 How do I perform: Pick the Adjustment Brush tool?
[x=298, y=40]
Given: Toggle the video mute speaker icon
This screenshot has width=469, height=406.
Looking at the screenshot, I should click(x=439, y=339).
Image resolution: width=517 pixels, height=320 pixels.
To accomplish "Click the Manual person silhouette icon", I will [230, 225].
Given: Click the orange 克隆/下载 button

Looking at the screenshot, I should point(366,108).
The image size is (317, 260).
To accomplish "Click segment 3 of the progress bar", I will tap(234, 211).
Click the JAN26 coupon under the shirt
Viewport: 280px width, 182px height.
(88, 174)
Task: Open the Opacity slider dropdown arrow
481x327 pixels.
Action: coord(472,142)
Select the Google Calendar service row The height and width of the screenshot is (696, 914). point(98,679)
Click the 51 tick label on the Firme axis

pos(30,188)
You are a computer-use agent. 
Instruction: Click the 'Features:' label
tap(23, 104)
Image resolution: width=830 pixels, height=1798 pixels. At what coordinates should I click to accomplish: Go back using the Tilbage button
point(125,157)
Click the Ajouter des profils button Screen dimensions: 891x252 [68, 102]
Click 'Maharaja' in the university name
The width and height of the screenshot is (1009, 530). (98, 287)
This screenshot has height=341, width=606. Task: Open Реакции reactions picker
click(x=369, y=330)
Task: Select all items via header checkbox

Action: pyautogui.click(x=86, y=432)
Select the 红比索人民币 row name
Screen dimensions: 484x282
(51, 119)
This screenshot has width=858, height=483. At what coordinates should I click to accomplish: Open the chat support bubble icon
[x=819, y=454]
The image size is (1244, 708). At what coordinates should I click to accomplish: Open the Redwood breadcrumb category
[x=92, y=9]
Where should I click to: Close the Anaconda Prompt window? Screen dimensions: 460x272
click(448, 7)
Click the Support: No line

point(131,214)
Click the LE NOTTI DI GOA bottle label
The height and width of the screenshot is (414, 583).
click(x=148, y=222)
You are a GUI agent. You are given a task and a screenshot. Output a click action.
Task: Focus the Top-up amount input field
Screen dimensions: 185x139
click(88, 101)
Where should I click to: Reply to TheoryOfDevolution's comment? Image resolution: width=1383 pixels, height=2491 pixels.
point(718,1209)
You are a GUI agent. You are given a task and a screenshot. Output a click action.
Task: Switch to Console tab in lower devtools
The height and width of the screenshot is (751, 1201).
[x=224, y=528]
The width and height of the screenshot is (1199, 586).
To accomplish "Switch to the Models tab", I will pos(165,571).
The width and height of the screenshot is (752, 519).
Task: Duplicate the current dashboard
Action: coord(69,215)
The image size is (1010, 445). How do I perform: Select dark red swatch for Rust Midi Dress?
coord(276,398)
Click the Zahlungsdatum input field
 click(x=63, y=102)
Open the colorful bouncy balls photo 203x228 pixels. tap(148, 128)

TASK DESCRIPTION:
Reproduce the rows verbatim, from the start of the rows through the line containing "Select the Google", inclusive.

EXPECTED ANSWER:
 How do I perform: Pick the Adjustment Brush tool?
[x=298, y=40]
Given: Toggle the video mute speaker icon
This screenshot has width=469, height=406.
Looking at the screenshot, I should click(x=439, y=339).
Image resolution: width=517 pixels, height=320 pixels.
To accomplish "Click the Manual person silhouette icon", I will [230, 225].
Given: Click the orange 克隆/下载 button

Looking at the screenshot, I should point(366,108).
The image size is (317, 260).
To accomplish "Click segment 3 of the progress bar", I will tap(234, 211).
Click the JAN26 coupon under the shirt
Viewport: 280px width, 182px height.
(88, 174)
Task: Open the Opacity slider dropdown arrow
481x327 pixels.
Action: coord(472,142)
Select the Google Calendar service row The height and width of the screenshot is (696, 914). point(98,679)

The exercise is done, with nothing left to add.